--- EXERCISE INPUTS ---

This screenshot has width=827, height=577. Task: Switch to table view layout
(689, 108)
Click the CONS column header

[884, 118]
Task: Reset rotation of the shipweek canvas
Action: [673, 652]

---

WORK INSTRUCTIONS: Extract the data exactly as given.

ANSWER FOR THE TASK:
This screenshot has width=827, height=577. Task: Switch to table view layout
(689, 108)
Click the CONS column header

[884, 118]
Task: Reset rotation of the shipweek canvas
Action: [673, 652]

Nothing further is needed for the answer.